Across the entries below, tally every line that holds the word "under". Give only the tally.

**Task material:**

◇ ◇ ◇ ◇ ◇ ◇ ◇

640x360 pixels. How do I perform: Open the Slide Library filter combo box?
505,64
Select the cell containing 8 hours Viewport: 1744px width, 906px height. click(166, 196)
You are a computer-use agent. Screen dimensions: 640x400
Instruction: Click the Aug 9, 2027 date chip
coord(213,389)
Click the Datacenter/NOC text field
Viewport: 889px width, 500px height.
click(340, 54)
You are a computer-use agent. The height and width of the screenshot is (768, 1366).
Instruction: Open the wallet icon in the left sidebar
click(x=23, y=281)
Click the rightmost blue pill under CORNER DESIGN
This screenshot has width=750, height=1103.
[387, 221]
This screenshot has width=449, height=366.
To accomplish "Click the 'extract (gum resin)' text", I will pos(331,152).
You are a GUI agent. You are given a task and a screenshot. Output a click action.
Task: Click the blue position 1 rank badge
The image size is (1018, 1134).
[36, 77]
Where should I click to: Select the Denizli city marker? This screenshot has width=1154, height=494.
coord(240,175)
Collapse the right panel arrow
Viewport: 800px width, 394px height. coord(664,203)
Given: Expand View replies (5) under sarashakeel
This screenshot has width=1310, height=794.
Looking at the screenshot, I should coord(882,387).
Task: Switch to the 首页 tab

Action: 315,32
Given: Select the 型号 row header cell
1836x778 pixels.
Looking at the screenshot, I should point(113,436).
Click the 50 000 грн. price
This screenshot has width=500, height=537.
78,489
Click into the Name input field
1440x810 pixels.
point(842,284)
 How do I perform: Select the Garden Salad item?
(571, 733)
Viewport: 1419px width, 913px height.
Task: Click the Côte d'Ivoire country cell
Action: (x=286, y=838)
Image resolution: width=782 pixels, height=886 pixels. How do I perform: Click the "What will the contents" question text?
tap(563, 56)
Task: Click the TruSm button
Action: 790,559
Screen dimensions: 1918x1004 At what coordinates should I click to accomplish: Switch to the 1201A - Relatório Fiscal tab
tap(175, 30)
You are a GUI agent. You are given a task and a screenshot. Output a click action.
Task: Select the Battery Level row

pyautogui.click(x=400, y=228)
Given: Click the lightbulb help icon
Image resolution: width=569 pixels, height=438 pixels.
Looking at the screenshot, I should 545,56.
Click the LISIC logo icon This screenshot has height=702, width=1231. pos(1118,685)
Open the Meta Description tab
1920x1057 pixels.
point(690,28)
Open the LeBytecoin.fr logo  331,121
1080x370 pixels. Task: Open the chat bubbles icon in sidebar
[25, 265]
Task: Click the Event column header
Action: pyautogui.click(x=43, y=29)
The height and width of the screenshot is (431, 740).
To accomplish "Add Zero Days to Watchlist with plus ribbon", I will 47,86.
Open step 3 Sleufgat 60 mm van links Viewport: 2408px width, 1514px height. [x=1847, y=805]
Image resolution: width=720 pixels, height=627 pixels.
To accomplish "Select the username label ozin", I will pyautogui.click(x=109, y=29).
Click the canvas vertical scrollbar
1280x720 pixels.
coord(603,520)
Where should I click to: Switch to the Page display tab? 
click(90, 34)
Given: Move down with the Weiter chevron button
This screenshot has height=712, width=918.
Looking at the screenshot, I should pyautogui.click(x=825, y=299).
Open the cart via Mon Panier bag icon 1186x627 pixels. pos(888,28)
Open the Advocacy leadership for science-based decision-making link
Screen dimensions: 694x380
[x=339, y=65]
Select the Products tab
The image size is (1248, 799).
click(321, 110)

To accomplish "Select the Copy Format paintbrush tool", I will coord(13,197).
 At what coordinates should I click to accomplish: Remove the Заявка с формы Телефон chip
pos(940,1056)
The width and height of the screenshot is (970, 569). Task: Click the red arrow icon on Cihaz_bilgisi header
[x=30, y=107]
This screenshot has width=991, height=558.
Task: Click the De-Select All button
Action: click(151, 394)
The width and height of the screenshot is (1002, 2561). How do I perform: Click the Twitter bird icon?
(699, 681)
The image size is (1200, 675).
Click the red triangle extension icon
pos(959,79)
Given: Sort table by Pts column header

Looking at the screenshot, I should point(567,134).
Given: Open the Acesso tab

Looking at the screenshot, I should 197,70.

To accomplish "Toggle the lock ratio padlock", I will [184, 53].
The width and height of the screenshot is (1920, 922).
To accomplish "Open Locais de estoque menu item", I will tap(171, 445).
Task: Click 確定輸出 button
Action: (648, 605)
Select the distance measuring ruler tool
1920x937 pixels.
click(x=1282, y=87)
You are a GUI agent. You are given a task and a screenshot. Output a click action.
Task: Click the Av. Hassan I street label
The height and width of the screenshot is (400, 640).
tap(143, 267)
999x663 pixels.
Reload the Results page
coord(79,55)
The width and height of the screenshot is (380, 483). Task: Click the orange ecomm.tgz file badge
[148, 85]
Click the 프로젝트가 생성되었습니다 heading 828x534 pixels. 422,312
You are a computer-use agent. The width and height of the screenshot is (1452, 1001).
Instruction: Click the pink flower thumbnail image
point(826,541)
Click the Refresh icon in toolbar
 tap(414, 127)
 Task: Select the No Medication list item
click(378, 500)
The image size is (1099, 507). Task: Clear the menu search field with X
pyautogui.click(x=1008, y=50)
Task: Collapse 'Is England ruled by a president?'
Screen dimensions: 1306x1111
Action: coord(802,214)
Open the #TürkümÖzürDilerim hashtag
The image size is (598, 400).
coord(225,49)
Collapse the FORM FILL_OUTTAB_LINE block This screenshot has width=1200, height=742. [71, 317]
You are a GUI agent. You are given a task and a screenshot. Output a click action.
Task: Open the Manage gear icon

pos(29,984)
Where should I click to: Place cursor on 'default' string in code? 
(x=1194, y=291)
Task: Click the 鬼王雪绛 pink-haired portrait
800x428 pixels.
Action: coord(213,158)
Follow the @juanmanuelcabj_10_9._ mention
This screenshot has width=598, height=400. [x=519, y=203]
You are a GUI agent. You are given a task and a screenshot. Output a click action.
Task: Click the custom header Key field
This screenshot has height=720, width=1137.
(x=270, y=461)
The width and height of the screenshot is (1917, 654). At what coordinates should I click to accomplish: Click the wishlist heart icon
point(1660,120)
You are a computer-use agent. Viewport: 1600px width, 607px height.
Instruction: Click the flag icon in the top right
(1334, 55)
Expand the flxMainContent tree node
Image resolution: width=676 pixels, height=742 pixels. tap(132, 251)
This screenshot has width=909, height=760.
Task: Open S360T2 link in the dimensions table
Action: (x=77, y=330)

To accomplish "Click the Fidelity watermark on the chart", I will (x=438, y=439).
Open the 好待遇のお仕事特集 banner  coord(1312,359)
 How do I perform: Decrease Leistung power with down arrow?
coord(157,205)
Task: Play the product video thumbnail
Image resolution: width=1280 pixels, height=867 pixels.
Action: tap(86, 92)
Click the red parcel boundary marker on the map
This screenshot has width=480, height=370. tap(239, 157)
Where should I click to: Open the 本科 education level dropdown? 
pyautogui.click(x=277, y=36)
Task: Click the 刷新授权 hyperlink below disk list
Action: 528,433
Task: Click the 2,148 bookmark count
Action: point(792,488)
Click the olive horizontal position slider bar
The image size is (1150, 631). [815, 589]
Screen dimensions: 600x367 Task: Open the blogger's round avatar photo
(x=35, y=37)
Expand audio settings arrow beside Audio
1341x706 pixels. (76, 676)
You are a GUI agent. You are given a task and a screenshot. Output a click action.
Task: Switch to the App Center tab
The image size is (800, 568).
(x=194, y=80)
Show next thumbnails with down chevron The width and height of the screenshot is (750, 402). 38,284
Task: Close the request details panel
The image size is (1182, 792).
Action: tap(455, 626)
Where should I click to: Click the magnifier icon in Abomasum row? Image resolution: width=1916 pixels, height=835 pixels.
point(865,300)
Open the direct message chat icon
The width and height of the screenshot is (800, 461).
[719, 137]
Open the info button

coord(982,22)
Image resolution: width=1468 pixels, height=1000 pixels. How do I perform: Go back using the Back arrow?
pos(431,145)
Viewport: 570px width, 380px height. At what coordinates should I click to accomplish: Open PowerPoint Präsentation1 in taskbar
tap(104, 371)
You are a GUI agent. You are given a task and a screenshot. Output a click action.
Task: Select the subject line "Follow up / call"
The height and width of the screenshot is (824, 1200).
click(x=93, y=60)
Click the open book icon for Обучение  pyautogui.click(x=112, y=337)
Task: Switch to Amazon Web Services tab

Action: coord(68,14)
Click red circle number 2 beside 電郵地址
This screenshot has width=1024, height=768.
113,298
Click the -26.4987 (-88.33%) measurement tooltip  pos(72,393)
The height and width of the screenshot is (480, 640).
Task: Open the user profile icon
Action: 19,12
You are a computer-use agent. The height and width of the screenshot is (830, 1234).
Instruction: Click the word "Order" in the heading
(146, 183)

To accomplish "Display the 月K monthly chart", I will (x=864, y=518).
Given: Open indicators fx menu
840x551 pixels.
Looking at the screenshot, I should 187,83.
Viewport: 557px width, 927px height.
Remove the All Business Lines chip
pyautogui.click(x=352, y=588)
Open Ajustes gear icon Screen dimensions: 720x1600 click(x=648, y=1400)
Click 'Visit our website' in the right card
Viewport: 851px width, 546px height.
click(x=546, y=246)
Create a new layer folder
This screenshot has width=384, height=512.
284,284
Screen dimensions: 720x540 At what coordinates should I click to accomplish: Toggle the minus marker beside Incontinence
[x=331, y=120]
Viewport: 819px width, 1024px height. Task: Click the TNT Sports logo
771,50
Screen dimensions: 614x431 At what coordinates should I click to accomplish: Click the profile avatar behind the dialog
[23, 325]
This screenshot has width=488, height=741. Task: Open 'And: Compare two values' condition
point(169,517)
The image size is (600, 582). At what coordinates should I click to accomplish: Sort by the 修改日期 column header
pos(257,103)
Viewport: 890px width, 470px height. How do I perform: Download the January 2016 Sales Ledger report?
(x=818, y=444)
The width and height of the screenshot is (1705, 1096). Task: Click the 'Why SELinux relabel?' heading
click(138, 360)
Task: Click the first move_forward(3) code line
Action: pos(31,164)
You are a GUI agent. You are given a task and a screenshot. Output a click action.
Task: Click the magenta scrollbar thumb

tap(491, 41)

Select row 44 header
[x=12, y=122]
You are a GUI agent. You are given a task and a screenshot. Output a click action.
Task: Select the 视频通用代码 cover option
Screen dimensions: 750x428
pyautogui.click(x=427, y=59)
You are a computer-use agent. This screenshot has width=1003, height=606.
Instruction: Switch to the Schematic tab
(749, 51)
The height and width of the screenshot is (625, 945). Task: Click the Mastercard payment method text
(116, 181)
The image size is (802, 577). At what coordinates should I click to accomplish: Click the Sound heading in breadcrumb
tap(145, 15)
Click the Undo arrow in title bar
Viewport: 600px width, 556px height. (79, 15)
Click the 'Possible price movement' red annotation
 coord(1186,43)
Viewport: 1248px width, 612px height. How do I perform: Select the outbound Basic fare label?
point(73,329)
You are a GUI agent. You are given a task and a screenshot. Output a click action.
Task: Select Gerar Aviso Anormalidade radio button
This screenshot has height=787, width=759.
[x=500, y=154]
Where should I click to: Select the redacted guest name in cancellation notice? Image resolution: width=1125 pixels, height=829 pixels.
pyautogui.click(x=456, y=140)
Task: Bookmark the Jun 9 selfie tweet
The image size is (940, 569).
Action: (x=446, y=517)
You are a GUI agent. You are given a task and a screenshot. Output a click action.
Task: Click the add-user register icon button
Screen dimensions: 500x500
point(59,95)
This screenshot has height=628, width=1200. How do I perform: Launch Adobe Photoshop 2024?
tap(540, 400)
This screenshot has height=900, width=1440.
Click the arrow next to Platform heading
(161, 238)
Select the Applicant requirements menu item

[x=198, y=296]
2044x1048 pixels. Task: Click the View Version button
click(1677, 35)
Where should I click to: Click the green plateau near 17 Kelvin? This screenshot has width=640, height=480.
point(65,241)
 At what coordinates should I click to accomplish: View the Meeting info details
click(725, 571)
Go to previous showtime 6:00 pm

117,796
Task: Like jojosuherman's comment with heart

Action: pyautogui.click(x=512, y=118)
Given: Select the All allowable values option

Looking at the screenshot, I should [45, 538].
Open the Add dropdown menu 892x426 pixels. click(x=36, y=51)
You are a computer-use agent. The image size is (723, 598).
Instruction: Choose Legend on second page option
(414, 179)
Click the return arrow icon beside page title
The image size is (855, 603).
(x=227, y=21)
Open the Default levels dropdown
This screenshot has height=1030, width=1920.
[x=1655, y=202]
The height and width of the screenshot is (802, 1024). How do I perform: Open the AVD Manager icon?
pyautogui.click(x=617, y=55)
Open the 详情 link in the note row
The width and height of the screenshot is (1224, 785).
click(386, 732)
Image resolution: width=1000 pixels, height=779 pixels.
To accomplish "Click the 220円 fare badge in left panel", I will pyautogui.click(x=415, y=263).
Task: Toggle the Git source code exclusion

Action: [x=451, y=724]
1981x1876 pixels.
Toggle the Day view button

◇ ◇ ◇ ◇ ◇ ◇ ◇

**Your solution:**
2